I am curious on how exactly LINQ (not LINQ to SQL) is performing is joins behind the scenes in relation to how Sql Server performs joins.
Sql Server before executing a query, generates an Execution Plan. The Execution Plan is basically an Expression Tree on what it believes is the best way to execute the query. Each node provides information on whether to do a Sort, Scan, Select, Join, ect.
On a 'Join' node in our execution plan, we can see three possible algorithms; Hash Join, Merge Join, and Nested Loops Join. Sql Server will choose which algorithm to for each Join operation based on expected number of rows in Inner and Outer tables, what type of join we are doing (some algorithms don't support all types of joins), whether we need data ordered, and probably many other factors.
Join Algorithms:
Nested Loop Join:
Best for small inputs, can be optimized with ordered inner table.
Merge Join:
Best for medium to large inputs sorted inputs, or an output that needs to be ordered.
Hash Join:
Best for medium to large inputs, can be parallelized to scale linearly.
LINQ Query:
DataTable firstTable, secondTable;
...
var rows = from firstRow in firstTable.AsEnumerable ()

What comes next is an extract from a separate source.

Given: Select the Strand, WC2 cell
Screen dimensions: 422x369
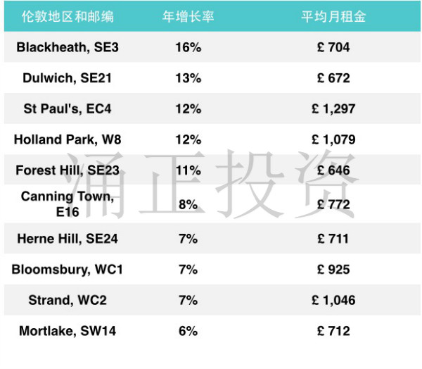Looking at the screenshot, I should [68, 300].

join secondRow in secondTable.AsEnumerable ()
on firstRow.Field<object> (randomObject.Property)
equals secondRow.Field<object> (randomObject.Property)
select new {firstRow, secondRow};
SQL Query:
SELECT *
FROM firstTable fT
INNER JOIN secondTable sT ON fT.Property = sT.Property
Sql Server might use a Nested Loop Join if it knows there are a small number of rows from each table, a merge join if it knows one of the tables has an index, and Hash join if it knows there are a lot of rows on either table and neither has an index.
Does Linq choose its algorithm for joins? or does it always use one?